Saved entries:
----------

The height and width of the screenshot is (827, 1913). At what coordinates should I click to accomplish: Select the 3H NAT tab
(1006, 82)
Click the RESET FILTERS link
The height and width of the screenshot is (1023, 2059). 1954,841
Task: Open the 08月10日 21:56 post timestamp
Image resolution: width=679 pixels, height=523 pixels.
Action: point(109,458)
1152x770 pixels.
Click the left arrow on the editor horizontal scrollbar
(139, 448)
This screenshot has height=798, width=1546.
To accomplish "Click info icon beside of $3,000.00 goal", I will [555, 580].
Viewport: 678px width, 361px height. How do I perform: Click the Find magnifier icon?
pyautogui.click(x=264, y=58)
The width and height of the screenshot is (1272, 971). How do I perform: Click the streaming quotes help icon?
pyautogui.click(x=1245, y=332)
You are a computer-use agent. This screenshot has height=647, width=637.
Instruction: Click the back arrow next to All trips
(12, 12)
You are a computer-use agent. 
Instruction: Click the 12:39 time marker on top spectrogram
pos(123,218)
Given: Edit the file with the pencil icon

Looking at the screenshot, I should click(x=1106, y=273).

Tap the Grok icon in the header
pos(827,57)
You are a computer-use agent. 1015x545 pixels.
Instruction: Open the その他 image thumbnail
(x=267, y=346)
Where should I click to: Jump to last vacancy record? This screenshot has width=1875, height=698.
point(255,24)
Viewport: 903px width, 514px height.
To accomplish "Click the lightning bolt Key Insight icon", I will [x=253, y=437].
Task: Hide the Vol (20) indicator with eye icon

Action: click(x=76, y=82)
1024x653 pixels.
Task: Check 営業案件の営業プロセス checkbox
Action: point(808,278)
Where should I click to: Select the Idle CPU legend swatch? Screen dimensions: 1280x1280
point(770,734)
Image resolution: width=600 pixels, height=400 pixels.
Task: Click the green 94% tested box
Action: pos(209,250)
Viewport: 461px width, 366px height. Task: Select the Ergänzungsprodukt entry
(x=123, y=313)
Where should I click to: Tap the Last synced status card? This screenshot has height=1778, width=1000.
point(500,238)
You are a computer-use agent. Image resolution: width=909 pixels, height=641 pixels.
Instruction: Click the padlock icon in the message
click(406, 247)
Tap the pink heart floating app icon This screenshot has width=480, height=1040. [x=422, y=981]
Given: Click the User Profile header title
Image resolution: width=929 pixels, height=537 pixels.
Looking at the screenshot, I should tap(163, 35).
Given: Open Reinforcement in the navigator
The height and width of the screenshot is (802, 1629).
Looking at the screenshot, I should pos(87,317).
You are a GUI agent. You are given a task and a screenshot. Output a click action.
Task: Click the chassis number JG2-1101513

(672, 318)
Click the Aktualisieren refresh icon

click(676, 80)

----------

§ **About this task**: Search the entries above for "computer". Return every line that has it.

§ **Task response**:
You are a computer-use agent. This screenshot has height=647, width=637.
You are a computer-use agent. 
You are a computer-use agent. 1015x545 pixels.
You are a computer-use agent. Image resolution: width=909 pixels, height=641 pixels.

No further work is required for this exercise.